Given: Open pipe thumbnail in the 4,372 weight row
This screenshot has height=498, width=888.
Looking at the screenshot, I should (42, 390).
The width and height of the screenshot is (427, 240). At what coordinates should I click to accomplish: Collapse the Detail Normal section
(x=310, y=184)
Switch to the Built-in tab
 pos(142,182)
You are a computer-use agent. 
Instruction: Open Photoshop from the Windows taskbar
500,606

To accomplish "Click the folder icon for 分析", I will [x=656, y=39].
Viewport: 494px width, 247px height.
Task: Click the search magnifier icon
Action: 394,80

------------

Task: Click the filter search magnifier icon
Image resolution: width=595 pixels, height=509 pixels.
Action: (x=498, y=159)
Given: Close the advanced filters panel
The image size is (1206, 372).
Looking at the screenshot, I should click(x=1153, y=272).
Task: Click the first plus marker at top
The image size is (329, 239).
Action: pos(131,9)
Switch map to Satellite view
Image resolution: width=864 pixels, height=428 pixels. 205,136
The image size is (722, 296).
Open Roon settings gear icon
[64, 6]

------------

> **What the exercise asks**
Count each line of the material that includes the string "Given", then give only the total.

> **Solution to this exercise**
2